A partir deste momento a posição do Governo e do PS passou a ser ora dúplice, ora sonsa, ora abertamente hipócrita. Primeiro foi Carlos César a dizer que os gestores tinham de entregar mesmo as declarações, a seguir a empurrar o problema para o Tribunal Constitucional, depois a concordar com Marcelo Rebelo de Sousa, ou seja a concordar que não só as declarações devem ser entregues, como que a Assembleia pode clarificar a lei se assim o entender. Depois foi Costa a esgueirar-se como podia, ora empurrando para o Constitucional (em nome da “separação de poderes”, como se não tivesse sido ele a propor a alteração legal que está na base da controvérsia), ora recusando-se a responder a qualquer pergunta, no Parlamento ou de jornalistas. Finalmente esta segunda-feira ouvimos Pedro Nuno Santos declarar que os gestores da Caixa “têm de apresentar a declaração de rendimentos” porque é isso que diz a lei de 1983, tirando formalmente o tapete a Mário Centeno, para quem remete, cinicamente, os “detalhes” do que foi combinado com a equipa de António Domingues.
Isto não é apenas uma trapalhada – isto é um modus operandi típico de quem fez uma combinação que não devia ter feito, de quem aprovou uma lei que não devia ter aprovado, de quem procura atirar a responsabilidade (primeiro) e as culpas (depois) para cima de outros e, sobretudo, de quem não quer definir-se e só procura um bode expiatório. A comandar este exercício de suprema hipocrisia política está naturalmente o primeiro-ministro, por certo convencido que a arte de bem se esgueirar como uma enguia é a suprema arte do bom político.
Tudo pode acabar mal, e o supremo cinismo é nem sequer assumir com frontalidade que se prometeu o que não se podia ter prometido. Mas se acabar mal, e se esta administração da Caixa cair, o terreno está desbravado para serem eles os maus da fita, os que não quiseram cumprir a lei, os que se julgam acima do comum dos mortais. Nessa altura António Domingues terá toda a razão para se sentir enganado, mas sobretudo perceberá que pouco proveito terá em ter colocado as suas condições em devido tempo e ter moralmente razão. Perceberá como vale pouco a palavra dada em política – em especial a palavra de certos políticos – e que engolir sapos faz parte do menu de quem vai para uma Caixa Geral de Depósitos.
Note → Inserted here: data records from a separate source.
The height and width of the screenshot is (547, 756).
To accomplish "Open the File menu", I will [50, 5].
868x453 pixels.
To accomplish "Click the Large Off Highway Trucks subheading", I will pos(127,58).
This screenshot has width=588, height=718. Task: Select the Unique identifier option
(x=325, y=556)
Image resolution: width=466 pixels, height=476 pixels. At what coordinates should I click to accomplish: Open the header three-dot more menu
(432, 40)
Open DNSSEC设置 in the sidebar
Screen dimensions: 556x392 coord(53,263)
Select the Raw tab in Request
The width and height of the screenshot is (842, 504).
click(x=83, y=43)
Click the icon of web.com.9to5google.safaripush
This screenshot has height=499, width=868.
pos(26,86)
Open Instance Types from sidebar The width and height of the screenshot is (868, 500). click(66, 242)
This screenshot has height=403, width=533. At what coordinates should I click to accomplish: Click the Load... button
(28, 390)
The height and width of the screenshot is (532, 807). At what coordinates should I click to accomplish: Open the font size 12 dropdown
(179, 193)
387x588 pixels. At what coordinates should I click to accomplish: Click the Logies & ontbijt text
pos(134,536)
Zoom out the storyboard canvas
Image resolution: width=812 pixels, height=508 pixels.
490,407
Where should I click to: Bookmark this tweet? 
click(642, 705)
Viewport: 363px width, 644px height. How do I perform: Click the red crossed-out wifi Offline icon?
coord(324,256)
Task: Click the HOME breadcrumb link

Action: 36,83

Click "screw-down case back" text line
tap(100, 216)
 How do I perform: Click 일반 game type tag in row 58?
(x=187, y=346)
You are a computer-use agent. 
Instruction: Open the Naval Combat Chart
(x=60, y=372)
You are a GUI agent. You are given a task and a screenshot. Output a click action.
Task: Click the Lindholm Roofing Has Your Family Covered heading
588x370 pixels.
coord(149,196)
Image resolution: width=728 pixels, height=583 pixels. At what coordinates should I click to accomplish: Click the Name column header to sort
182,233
Por fim não deixa de ser irónico que o Governo tenha querido gerir a Caixa com o mesmo tipo de regras de um banco privado – e com o mesmo tipo de agressividade na sua reestruturação, como a seu tempo se verá, se bem que com tudo bem almofadado pelo dinheiro dos contribuintes – e encha a boca com as enormes “vantagens” de ter um banco público. Como agora se está a ver, não se pode ter sol da eira e chuva no nabal ao mesmo tempo.